The players in "Behind The Candelabra," HBO's biopic on Liberace, recently spoke at a Television Critics Association press panel about the upcoming film.
Director Steven Soderbergh first approached Michael Douglas about tackling the role of the flamboyant pianist back when the two were filming "Traffic" in the late 1990s. "Somewhere earlier in that shoot, [Soderbergh] said, 'Have you ever thought about Liberace?'" Douglas told a Television Critics Association winter press tour panel. He credits his co-star Matt Damon with his excitement in taking the role. "I don't think I would have had the courage at that point in my career to take this on."
Damon portrays Scott Thorson in the film, based on Thorson's memoir, which revolves around the tumultuous five year relationship between the two men. "He really was taken with the glamour of this lifestyle," Damon says. "Even when writing the book he talked about how impressed he was and how exciting it was to be involved in the glamour."
Even though Thorson's direct involvement was limited, Damon insists that he made a conscious effort to make sure his influence and personality shone through in the role, including bringing his flamboyant sense of style to the screen. "I've always been somebody who goes into the wardrobe fitting and I try to get out as fast as I can... I just kind of can't be bothered with it, but... I probably spent more time in the wardrobe fittings on this thing than I have in the previous 15 projects. Days and days and days, and I really enjoyed it," Damon says.
The film takes place during a period when, despite his relationship with Thorson, Liberace was still publicly living as a straight man, even going so far as to sue a tabloid over allegations that he was a homosexual. Executive producer Jerry Weintraub hopes that the film will "show how we've grown. To show the progression of our human race, of our country, of all the people in the world about this subject. Same-sex unions are recognized now and permitted in certain places. Being gay has lost its social stigma."

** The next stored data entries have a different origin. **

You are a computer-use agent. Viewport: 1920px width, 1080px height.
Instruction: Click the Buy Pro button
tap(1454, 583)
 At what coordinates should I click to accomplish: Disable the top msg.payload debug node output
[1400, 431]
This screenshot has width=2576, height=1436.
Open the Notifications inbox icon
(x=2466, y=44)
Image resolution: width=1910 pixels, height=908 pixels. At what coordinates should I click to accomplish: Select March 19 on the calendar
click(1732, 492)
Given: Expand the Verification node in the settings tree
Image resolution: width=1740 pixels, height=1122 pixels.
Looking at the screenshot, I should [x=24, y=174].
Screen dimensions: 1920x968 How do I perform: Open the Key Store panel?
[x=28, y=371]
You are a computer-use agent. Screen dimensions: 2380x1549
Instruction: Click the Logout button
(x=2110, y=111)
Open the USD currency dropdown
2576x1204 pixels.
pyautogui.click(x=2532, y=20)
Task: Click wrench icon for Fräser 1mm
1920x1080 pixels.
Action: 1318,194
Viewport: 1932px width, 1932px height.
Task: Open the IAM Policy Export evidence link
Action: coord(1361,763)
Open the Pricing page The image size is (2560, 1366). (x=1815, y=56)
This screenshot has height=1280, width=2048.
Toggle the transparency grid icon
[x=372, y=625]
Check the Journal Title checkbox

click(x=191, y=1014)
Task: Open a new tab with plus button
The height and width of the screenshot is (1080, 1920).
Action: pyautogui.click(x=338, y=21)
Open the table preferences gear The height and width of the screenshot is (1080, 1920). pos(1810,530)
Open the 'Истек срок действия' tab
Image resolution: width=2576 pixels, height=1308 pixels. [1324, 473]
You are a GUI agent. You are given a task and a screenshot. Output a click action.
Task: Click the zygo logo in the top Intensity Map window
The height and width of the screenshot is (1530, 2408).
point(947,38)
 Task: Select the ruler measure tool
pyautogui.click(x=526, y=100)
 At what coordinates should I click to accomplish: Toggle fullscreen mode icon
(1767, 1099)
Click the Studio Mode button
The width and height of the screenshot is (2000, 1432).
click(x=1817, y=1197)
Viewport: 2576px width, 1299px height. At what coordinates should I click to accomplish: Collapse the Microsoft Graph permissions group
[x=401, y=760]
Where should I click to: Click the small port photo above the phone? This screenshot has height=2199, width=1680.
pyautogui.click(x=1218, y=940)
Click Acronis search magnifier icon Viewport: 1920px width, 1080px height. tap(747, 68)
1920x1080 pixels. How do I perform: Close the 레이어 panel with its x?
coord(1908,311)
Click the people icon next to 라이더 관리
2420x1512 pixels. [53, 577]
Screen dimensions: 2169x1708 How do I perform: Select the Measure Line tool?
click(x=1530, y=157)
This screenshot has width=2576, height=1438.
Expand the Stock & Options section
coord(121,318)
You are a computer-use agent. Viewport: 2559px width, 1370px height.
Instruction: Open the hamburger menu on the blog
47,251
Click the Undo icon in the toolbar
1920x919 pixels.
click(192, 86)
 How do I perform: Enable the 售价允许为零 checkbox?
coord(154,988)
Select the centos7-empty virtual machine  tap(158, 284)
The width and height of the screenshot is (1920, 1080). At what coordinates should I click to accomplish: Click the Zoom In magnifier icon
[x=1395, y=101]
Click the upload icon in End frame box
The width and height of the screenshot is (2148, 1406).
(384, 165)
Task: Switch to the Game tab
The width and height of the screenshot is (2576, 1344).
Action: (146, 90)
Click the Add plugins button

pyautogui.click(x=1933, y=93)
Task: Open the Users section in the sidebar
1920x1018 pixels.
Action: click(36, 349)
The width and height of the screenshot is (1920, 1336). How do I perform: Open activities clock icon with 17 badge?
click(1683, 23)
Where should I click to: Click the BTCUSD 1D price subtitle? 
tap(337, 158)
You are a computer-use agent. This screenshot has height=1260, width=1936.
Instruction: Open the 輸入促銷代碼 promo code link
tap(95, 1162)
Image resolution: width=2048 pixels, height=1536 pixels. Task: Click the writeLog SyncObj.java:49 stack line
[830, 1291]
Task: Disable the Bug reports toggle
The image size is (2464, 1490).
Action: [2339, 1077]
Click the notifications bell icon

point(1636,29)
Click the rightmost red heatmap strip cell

Although their relationship was wild and oftentimes toxic, for Damon the story at its core is a powerful romance. "There are aspects of their relationships that were absurd, but for me it just pointed out that there are aspects of all of our lives that are absurd," he says. "They're just not absurd to us because it's our lives."
Director Soderbergh agrees, insisting that the love affair is tackled with a sense of realism and heart. "We take the relationship seriously," Soderbergh noted. "We weren’t giggling about it. These were people's lives. We wanted to get it right."
"I think his love was genuine but I think it was complicated," Damon adds. "He was looking for a family and Lee gave that to him. They had a profound love for each other. It ended badly but there were a lot of wonderful moments and a lot of ups and downs... I don't think Scott had an angle the whole time. He genuinely fell for him which was why he was hurt ultimately at the end."